** start Source text **
# Classical Christian Schools



## ChristopherPaul (Apr 3, 2007)

I would like to compile a list of Classical Christian Schools that focus on grades 1 through 12. 

Two schools I know of and are the type of schools I am looking to compile are the following:

Veritas Academy - Lancaster, PA

New Albion Academy - Bothell, WA

Please list any schools that you know of along with its location.


----------



## bradofshaw (Apr 3, 2007)

All the ones I know of are listed here:

Association of Classical Christian Schools


----------



## LadyFlynt (Apr 3, 2007)

Veritas is actually in Leola  The couple that helped start and organize it also started and organized one in FL. It should be in their information on the Veritas website somewhere.


----------



## Davidius (Apr 3, 2007)

Chris,

There's one very close to us: Cary Christian School in Cary, NC.


----------



## ChristopherPaul (Apr 3, 2007)

CarolinaCalvinist said:


> Chris,
> 
> There's one very close to us: Cary Christian School in Cary, NC.



I do know of this school. Some of the teachers are members of my church as well as some of the students attend my church.

I did not realize they were classical, that is good to hear.


----------



## Arch2k (Apr 3, 2007)

I teach the Logic I class at the Classical School of Wichita. To be on the board or teach there, one must subsribe to a reformed confession (much like the PB).


----------
** end Source text **
Brief a -
Answer these questions about the thread on classical Christian schools:
(i) Which two schools does the opening post give as examples, and where is each located?
(ii) According to LadyFlynt, where is Veritas actually located?
(iii) Which class does Arch2k teach, and at which school?
** start Information shown **
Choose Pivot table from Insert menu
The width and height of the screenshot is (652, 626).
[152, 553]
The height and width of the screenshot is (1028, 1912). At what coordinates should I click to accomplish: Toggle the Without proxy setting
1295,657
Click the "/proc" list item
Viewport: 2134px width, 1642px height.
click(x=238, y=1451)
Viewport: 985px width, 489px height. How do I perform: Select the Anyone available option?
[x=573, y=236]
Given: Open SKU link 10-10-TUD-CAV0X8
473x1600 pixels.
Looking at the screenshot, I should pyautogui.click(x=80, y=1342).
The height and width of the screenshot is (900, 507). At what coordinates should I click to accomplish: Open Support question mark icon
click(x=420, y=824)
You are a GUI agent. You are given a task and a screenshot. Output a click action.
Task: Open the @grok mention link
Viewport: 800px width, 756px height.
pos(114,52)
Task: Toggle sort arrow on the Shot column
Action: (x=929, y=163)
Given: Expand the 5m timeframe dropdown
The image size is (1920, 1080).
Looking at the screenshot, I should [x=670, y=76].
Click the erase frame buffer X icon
** end Information shown **
Brief b -
Gather every line of the records that contains the string "width".

Exercise result a -
(i) Veritas Academy in Lancaster, PA, and New Albion Academy in Bothell, WA.
(ii) Leola.
(iii) The Logic I class at the Classical School of Wichita.

Exercise result b -
The width and height of the screenshot is (652, 626).
The height and width of the screenshot is (1028, 1912). At what coordinates should I click to accomplish: Toggle the Without proxy setting
Viewport: 2134px width, 1642px height.
Viewport: 985px width, 489px height. How do I perform: Select the Anyone available option?
The height and width of the screenshot is (900, 507). At what coordinates should I click to accomplish: Open Support question mark icon
Viewport: 800px width, 756px height.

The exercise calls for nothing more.